It is time for the young generation, the youth to be heard and given a platform to be actually meaningfully engaged without being patronised. We don’t want to be on the sidelines and stuck to corners says Anukriti Singh
Being a person from the Global South, my first milestone at the AIDS 2022 conference was to get a visa and reach Montreal. The visa process was tedious, we had to spend plenty of time and hundreds of dollars on the application just to have our voices heard. I still wonder about the empty booths in the Global Village (GV) and the empty seats at plenary sessions, all those missing voices could have imparted so much more knowledge and added further value to the conference.
It also made me think of my country. In India, there is currently an antiretroviral (ARV) drug stockout and activists have been protesting at the National AIDS Control Organisation (NACO) office. At a time when people can’t afford treatment if it isn’t generic or provided by the government, how can they pay for the visa application?
The communities are underfunded and having such critical conferences in the Global North is not helping. The communities do not need more discrimination in the form of processes and experiences where they will be judged for where they come from or their TB/HIV status – and in the end, denied opportunities.
Even throughout the conference, I felt guilty for being physically present when my remarkable peers and colleagues were not able to. I channelled that energy to let everyone know ‘time is up’ by joining fellow activists in protesting against the Canadian government during the opening session, and in front of the Canadian government booth at the exhibition area. I believe in the cause that people from Low and Low Middle-Income Countries are key yet vulnerable and should have been represented at the conference.
On the first day of the conference, out of 54 sessions, only four touched on the topic of young people and only one was truly youth-led. On the second day, there were three sessions out of 47 that focused on youth; one out of 46 on the third day; three out of 46 on the next; and three sessions out of 33 on the last day. There was a moment of realisation, youth are still not taken seriously and are seen as leaders of tomorrow more than of the present.
Young people are most vulnerable to HIV and will be directly affected by the decisions we make today. However, they are still struggling to get a seat at the larger table.
There were many awesome acronyms for everything like MAYE which stands for meaningful adolescent and youth engagement used at the event. However, my question is—what is happening other than coming up with these acronyms? Providing some tokenistic opportunities and platforms? Asking young people to do flash mobs?
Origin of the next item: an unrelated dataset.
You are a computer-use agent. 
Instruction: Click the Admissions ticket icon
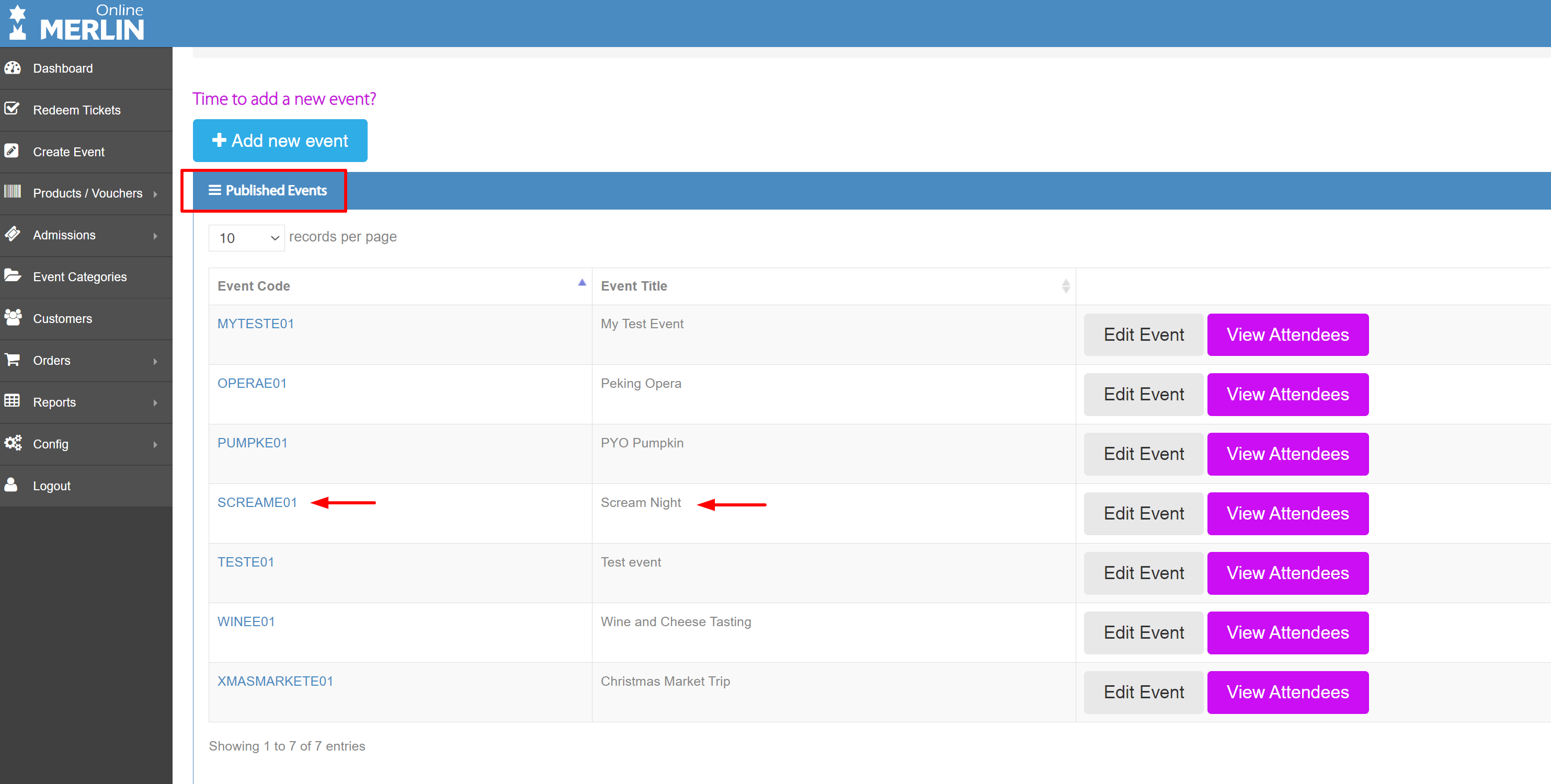[x=13, y=234]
That is not the solution!
it is time for the young generation, the youth to be heard and given a platform to be actually meaningfully engaged without being patronised. We don’t want to be on the sidelines and stuck to corners.
That being said, there was a common ask from all communities, civil society and organisations from diverse locations and ages for a fully resourced Global Fund to Fight AIDS, Tuberculosis and Malaria (Global Fund). Even as the AIDS 2022 conference was happening in Canada, Canada hadn’t pledged yet. We expected them to pledge – but our hopes and demands were met with silence.
The Canadian Health Minister Jean-Yves Duclos showed up at the Global Village on the last day unannounced. When asked to speak at the People Living With HIV (PLHIV) networking Zone he happily took the mic and gave a short impromptu address; but when he was done and asked to listen to PLHIV, he had no time and left.
Considering the Seventh Replenishment is just a few weeks away, we all need to step up and #FightForWhatCounts and raise 18 billion USD to – end health inequity; support the people and communities, and save 20 million lives. The fact that the governments are waiting until the last minute to pledge to the Global Fund is concerning.
The #GenEndIt Youth Steering Group plans to convene and support young people in donor and emerging donor countries to drive change on the reprioritisation of global HIV and AIDS, because, for anyone who has forgotten – AIDS IS NOT OVER!
As a young person attending the conference for the first time, I am grateful for the full scholarship provided to me by the International AIDS Society. The conference in itself was a roller coaster of feelings, from being overwhelmed by seeing so many people together after the COVID-19 pandemic, to feeling sadness of not being able to see so many people anymore on the last day.
Anukriti Singh is based in New Delhi, India and currently works as the Communications and Media Officer at Global Fund Advocates Network Asia-Pacific (GFAN AP). She is a curious and creative person usually filled with questions and ideas, is passionate about human rights, public health, and gender & sexual equality and holds a degree in Sociology. She has prior experience as a freelance journalist for South Asian Insider, followed by the start of her endeavour in public health at Evidence Action, India where she worked at national level health programs.